Gather every line of the items below that contains the string "Click", treating uppercase and lowercase as distinct, and copy each such line in full.

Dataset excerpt

____

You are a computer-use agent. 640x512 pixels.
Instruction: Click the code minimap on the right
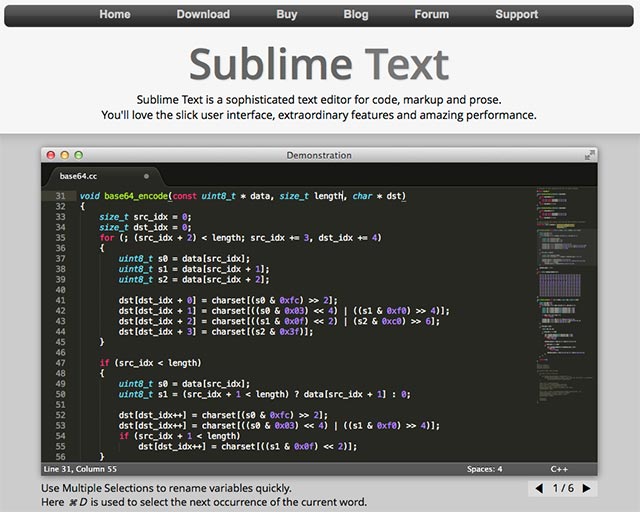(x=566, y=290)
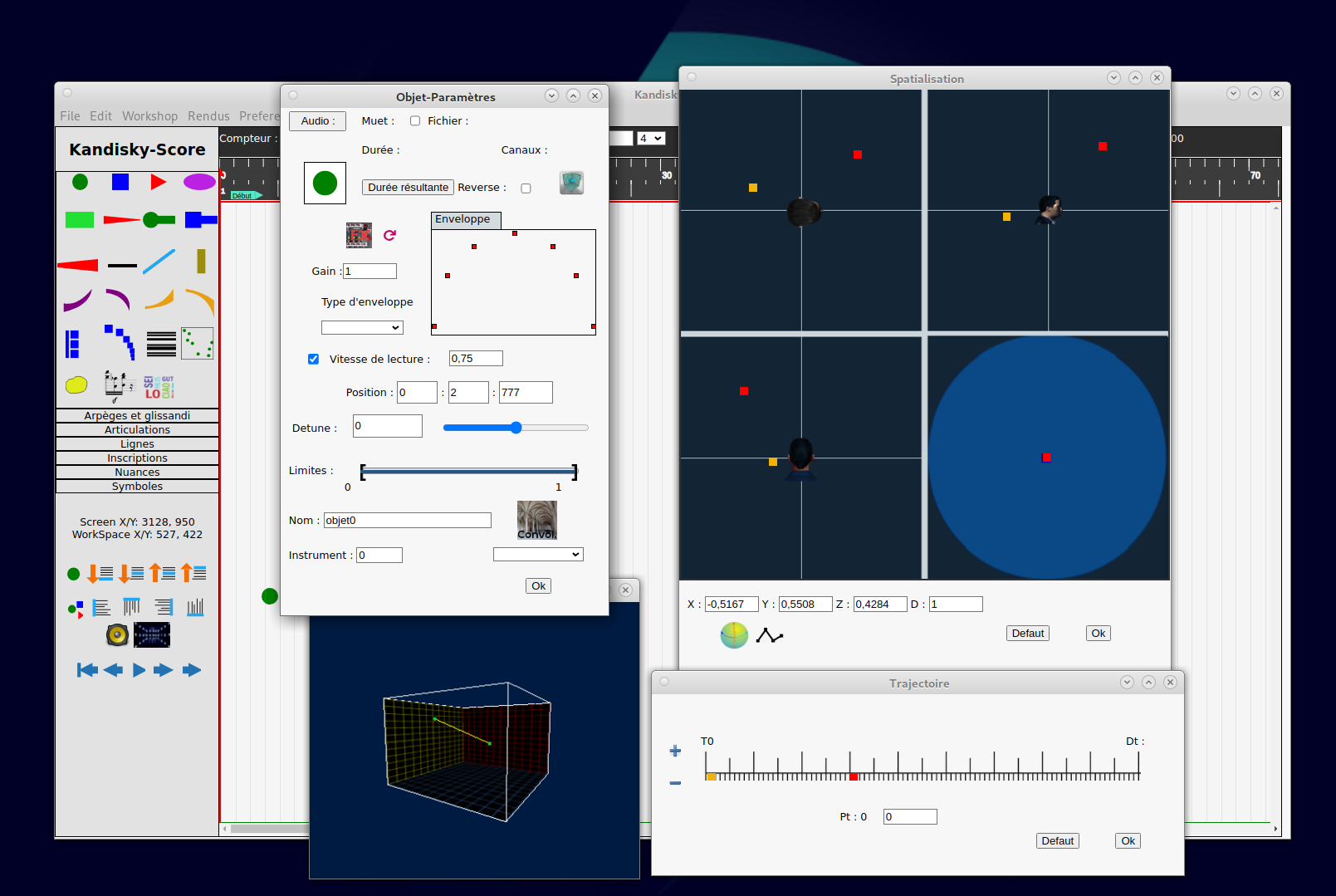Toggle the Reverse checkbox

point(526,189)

____

RESULT:
Instruction: Click the code minimap on the right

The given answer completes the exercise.